The Proton Exchange Membrane Fuel Cell (Proton Exchange Membrane Fuel Cell, abbreviated as PEMFC) uses hydrogen as Fuel and air or oxygen as oxidant, and has the common characteristics of Fuel cells (such as high energy conversion efficiency, environmental friendliness, etc.), and simultaneously has the outstanding characteristics of quick start at room temperature (working temperature is generally between 60 and 100 ℃), no electrolyte loss, easy discharge of water, long service life, high specific power and energy, and the like, and particularly, the discharge is water, so that no pollution and zero discharge are realized. The proton exchange membrane fuel cell has wide application prospect in the fields of aerospace, new energy automobiles, mobile power supplies, fixed power stations and the like.
However, the high cost and low energy density of fuel cells have largely restricted it from further expanding its commercial application.
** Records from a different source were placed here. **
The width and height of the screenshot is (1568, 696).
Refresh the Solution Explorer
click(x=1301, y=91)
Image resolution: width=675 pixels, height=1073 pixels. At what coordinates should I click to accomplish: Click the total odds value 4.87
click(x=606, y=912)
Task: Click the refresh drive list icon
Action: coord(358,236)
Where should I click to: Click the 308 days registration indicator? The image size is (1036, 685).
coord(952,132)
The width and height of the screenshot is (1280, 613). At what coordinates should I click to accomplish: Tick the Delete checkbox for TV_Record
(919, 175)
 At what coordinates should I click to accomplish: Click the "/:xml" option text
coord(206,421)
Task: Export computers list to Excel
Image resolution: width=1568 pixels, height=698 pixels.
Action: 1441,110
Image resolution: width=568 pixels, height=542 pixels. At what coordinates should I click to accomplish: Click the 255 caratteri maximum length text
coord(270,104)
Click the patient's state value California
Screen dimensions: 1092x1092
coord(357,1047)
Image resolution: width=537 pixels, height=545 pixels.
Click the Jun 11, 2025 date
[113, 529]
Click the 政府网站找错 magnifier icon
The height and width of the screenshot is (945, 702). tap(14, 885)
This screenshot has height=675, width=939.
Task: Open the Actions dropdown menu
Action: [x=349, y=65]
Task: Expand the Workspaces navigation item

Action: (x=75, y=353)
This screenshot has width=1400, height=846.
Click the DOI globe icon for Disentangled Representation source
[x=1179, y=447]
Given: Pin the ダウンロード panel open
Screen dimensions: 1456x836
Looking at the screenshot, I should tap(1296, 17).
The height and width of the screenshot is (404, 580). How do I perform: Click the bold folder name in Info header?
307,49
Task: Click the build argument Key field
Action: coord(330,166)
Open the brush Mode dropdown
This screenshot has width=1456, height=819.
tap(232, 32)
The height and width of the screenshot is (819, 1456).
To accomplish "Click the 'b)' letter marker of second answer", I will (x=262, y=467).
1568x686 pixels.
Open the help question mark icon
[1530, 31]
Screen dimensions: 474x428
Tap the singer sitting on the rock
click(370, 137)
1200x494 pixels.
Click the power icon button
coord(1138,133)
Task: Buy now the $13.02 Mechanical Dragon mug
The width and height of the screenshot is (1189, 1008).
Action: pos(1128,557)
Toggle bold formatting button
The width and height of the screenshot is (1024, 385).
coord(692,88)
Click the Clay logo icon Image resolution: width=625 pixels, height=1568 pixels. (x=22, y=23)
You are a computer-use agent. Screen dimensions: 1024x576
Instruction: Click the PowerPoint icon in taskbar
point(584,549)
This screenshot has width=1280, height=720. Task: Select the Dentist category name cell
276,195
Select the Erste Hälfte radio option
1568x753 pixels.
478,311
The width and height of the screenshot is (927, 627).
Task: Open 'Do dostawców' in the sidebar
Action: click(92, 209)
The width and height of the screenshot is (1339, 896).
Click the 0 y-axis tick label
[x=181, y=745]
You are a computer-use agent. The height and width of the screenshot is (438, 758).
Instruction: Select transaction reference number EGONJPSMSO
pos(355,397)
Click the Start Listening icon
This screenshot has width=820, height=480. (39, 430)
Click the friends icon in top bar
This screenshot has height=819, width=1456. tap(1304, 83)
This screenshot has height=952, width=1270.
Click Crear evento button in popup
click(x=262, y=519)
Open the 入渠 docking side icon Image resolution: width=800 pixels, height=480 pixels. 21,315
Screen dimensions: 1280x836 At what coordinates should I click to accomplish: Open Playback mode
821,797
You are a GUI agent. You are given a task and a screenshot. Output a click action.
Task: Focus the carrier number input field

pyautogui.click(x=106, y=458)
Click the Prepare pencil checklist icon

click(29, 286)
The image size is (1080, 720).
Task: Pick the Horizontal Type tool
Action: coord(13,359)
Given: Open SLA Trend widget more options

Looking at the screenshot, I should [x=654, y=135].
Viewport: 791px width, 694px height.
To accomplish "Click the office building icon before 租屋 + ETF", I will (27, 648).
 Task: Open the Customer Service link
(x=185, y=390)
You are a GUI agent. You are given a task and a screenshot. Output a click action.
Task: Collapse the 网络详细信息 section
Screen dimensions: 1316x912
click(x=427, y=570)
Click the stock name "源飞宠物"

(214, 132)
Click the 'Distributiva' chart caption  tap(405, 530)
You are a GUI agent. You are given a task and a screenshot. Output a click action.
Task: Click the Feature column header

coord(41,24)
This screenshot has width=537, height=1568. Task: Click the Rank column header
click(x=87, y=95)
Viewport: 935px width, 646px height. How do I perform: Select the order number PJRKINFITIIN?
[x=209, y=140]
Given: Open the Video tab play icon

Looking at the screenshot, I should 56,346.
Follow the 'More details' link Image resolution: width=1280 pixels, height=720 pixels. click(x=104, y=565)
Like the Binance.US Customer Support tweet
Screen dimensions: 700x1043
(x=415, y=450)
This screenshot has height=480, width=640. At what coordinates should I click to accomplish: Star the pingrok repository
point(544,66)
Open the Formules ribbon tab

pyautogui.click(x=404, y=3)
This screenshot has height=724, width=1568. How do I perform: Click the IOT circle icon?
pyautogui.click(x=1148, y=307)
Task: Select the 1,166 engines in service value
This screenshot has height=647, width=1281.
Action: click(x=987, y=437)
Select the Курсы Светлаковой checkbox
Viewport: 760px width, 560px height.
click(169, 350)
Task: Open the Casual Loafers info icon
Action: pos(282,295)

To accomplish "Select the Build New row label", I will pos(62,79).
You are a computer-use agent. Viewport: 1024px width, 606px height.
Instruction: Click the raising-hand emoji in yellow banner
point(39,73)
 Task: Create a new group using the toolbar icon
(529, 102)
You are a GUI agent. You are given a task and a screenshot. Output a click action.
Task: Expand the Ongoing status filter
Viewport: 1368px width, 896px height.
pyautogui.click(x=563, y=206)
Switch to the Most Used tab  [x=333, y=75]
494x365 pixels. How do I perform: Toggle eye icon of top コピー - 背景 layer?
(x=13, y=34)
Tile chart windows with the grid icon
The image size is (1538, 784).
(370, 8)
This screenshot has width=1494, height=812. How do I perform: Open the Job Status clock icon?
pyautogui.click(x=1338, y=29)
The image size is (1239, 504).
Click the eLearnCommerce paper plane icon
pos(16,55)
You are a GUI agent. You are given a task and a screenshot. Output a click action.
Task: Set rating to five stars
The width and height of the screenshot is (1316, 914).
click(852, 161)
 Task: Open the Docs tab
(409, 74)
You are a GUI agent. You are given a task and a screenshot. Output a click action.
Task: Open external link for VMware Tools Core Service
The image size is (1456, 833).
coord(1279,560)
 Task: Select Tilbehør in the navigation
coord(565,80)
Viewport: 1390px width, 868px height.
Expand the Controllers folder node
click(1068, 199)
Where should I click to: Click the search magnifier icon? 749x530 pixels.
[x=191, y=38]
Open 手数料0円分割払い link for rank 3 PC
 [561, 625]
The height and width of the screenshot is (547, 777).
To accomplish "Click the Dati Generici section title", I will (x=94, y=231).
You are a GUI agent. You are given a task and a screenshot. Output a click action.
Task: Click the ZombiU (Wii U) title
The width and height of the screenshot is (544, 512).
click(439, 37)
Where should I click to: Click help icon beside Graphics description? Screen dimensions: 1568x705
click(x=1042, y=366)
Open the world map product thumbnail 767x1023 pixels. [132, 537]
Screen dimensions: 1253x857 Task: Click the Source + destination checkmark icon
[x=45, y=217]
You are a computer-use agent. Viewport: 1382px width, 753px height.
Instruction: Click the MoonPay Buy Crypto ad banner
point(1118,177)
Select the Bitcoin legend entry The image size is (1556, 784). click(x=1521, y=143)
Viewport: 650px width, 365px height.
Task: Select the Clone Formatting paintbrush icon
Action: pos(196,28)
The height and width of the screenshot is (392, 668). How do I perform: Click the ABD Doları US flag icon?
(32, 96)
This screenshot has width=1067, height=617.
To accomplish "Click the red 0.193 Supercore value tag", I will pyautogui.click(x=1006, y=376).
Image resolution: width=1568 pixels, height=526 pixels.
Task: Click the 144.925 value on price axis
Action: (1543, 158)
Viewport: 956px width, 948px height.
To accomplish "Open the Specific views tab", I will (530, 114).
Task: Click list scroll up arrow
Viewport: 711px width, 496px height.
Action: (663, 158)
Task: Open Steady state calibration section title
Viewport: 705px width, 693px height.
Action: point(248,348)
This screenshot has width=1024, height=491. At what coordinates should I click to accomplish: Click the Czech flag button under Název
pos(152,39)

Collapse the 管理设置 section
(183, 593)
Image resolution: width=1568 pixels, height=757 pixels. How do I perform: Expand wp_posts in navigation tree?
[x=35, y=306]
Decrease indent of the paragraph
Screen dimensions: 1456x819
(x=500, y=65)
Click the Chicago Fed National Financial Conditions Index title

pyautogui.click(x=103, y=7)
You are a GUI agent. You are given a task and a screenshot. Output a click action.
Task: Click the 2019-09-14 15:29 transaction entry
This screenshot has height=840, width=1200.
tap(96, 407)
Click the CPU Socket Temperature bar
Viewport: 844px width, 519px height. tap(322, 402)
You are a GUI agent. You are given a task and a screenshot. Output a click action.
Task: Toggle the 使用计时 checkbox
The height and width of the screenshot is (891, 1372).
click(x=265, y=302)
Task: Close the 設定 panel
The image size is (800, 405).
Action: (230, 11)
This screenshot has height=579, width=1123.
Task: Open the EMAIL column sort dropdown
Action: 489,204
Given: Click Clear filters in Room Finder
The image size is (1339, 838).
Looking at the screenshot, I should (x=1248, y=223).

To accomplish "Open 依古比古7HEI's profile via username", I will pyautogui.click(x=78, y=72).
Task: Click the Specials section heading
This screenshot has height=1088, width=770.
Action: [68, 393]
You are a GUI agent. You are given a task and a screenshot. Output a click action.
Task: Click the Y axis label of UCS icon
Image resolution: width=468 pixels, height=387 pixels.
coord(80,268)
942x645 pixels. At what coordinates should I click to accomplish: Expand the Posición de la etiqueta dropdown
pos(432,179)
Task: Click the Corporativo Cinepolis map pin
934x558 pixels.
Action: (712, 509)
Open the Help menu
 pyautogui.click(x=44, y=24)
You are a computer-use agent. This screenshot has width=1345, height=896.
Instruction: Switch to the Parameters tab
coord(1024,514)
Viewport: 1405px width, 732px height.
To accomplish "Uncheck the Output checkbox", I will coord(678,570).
The bipolar plate (also called current collecting plate) is one of the important components of the fuel cell, mainly plays the role of transporting and distributing fuel, and isolating the anode in the stack, and the performance quality of the bipolar plate directly affects the output power and the service life of the fuel cell, and the cost of the bipolar plate generally occupies more than 15% of the cost of the fuel cell, and the weight proportion is nearly 60%. Therefore, it is very important to develop a lightweight, highly conductive, and strengthened bipolar plate material.
The bipolar plate mainly comprises three systems of a nonporous graphite bipolar plate, a metal bipolar plate and a composite material bipolar plate. Among them, the nonporous graphite bipolar plate is the most mature and commercialized bipolar plate at present, and has better chemical stability and good corrosion resistance. However, the nonporous graphite bipolar plate has high cost, high brittleness, high weight, and poor strength and processability. The metal bipolar plate has the advantages of fast development, excellent mechanical property, processability, conductivity and the like, and is easy for batch production and cost reduction. Metal bipolar plates have the disadvantages of poor corrosion resistance and susceptibility to particle contamination after coating failure. The composite material bipolar plate is a research hotspot in recent years, and has the advantages of a non-porous graphite bipolar plate and a metal bipolar plate, for example, compared with the metal bipolar plate, the composite material bipolar plate can reduce weight and further realize performance regulation and control. The existing composite material bipolar plate has the main problems that the preparation cost is high, the process period is long, the conductivity and the mechanical strength are still required to be improved, and the large-scale wide popularization in the field of large-scale energy storage galvanic pile is difficult.
Disclosure of Invention
Therefore, the present invention is directed to provide a fuel cell bipolar plate based on a carbon nanotube membrane composite material, which has high electrical conductivity and mechanical strength, and excellent corrosion resistance, and a method for preparing the same.
The purpose of the invention is realized by the following technical scheme.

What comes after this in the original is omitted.